▶ [ACTIVITY]:
Return every record verbatim.

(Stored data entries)
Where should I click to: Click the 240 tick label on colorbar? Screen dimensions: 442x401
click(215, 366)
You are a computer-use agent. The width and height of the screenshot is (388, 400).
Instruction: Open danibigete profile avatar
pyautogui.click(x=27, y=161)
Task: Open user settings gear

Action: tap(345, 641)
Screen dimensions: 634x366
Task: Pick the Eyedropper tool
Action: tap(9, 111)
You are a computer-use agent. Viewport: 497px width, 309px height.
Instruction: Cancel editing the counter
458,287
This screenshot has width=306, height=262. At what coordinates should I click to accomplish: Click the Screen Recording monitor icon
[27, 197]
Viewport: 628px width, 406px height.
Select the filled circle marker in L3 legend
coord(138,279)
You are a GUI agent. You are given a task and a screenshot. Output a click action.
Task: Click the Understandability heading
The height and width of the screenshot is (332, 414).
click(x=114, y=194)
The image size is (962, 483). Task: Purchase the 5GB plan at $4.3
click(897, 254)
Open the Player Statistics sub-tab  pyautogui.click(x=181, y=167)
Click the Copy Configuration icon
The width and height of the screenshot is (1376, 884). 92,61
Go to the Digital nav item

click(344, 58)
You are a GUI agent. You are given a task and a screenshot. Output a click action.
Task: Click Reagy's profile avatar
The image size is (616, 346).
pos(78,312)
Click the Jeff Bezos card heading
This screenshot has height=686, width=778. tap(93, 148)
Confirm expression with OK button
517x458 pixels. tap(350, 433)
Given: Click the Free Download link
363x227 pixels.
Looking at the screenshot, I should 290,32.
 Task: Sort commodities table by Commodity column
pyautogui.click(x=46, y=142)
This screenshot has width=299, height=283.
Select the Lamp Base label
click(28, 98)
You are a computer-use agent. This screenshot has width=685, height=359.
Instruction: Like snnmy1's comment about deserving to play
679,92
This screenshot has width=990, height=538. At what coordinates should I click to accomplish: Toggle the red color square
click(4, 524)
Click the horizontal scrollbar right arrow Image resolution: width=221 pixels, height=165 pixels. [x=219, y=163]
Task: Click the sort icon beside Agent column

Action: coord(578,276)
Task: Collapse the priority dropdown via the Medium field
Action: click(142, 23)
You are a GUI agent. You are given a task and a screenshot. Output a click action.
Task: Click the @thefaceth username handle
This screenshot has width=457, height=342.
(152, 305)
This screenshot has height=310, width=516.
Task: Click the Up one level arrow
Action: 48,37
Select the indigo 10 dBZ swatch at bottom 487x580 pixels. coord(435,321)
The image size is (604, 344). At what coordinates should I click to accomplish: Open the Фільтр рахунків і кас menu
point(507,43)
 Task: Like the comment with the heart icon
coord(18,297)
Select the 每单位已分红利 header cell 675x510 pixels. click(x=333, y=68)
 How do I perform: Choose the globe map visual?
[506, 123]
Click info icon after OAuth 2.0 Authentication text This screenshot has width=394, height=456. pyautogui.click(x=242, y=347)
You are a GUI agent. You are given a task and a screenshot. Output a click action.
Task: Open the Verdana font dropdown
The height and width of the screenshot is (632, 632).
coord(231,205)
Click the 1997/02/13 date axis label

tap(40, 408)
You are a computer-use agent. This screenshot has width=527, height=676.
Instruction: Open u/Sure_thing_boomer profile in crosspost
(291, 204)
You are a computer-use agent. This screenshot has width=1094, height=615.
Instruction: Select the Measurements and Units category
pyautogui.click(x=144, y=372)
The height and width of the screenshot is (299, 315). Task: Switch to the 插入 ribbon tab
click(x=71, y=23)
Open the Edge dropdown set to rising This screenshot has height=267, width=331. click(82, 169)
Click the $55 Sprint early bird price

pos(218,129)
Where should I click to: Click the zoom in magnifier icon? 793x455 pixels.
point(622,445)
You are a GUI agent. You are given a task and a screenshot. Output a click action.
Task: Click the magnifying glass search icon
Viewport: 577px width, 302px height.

▶ [SOLUTION]:
Where should I click to: Click the 240 tick label on colorbar? Screen dimensions: 442x401
click(215, 366)
You are a computer-use agent. The width and height of the screenshot is (388, 400).
Instruction: Open danibigete profile avatar
pyautogui.click(x=27, y=161)
Task: Open user settings gear

Action: tap(345, 641)
Screen dimensions: 634x366
Task: Pick the Eyedropper tool
Action: tap(9, 111)
You are a computer-use agent. Viewport: 497px width, 309px height.
Instruction: Cancel editing the counter
458,287
This screenshot has width=306, height=262. At what coordinates should I click to accomplish: Click the Screen Recording monitor icon
[27, 197]
Viewport: 628px width, 406px height.
Select the filled circle marker in L3 legend
coord(138,279)
You are a GUI agent. You are given a task and a screenshot. Output a click action.
Task: Click the Understandability heading
The height and width of the screenshot is (332, 414).
click(x=114, y=194)
The image size is (962, 483). Task: Purchase the 5GB plan at $4.3
click(897, 254)
Open the Player Statistics sub-tab  pyautogui.click(x=181, y=167)
Click the Copy Configuration icon
The width and height of the screenshot is (1376, 884). 92,61
Go to the Digital nav item

click(344, 58)
You are a GUI agent. You are given a task and a screenshot. Output a click action.
Task: Click Reagy's profile avatar
The image size is (616, 346).
pos(78,312)
Click the Jeff Bezos card heading
This screenshot has height=686, width=778. tap(93, 148)
Confirm expression with OK button
517x458 pixels. tap(350, 433)
Given: Click the Free Download link
363x227 pixels.
Looking at the screenshot, I should 290,32.
 Task: Sort commodities table by Commodity column
pyautogui.click(x=46, y=142)
This screenshot has width=299, height=283.
Select the Lamp Base label
click(28, 98)
You are a computer-use agent. This screenshot has width=685, height=359.
Instruction: Like snnmy1's comment about deserving to play
679,92
This screenshot has width=990, height=538. At what coordinates should I click to accomplish: Toggle the red color square
click(4, 524)
Click the horizontal scrollbar right arrow Image resolution: width=221 pixels, height=165 pixels. [x=219, y=163]
Task: Click the sort icon beside Agent column

Action: coord(578,276)
Task: Collapse the priority dropdown via the Medium field
Action: click(142, 23)
You are a GUI agent. You are given a task and a screenshot. Output a click action.
Task: Click the @thefaceth username handle
This screenshot has width=457, height=342.
(152, 305)
This screenshot has height=310, width=516.
Task: Click the Up one level arrow
Action: 48,37
Select the indigo 10 dBZ swatch at bottom 487x580 pixels. coord(435,321)
The image size is (604, 344). At what coordinates should I click to accomplish: Open the Фільтр рахунків і кас menu
point(507,43)
 Task: Like the comment with the heart icon
coord(18,297)
Select the 每单位已分红利 header cell 675x510 pixels. click(x=333, y=68)
 How do I perform: Choose the globe map visual?
[506, 123]
Click info icon after OAuth 2.0 Authentication text This screenshot has width=394, height=456. pyautogui.click(x=242, y=347)
You are a GUI agent. You are given a task and a screenshot. Output a click action.
Task: Open the Verdana font dropdown
The height and width of the screenshot is (632, 632).
coord(231,205)
Click the 1997/02/13 date axis label

tap(40, 408)
You are a computer-use agent. This screenshot has width=527, height=676.
Instruction: Open u/Sure_thing_boomer profile in crosspost
(291, 204)
You are a computer-use agent. This screenshot has width=1094, height=615.
Instruction: Select the Measurements and Units category
pyautogui.click(x=144, y=372)
The height and width of the screenshot is (299, 315). Task: Switch to the 插入 ribbon tab
click(x=71, y=23)
Open the Edge dropdown set to rising This screenshot has height=267, width=331. click(82, 169)
Click the $55 Sprint early bird price

pos(218,129)
Where should I click to: Click the zoom in magnifier icon? 793x455 pixels.
point(622,445)
You are a GUI agent. You are given a task and a screenshot. Output a click action.
Task: Click the magnifying glass search icon
Viewport: 577px width, 302px height.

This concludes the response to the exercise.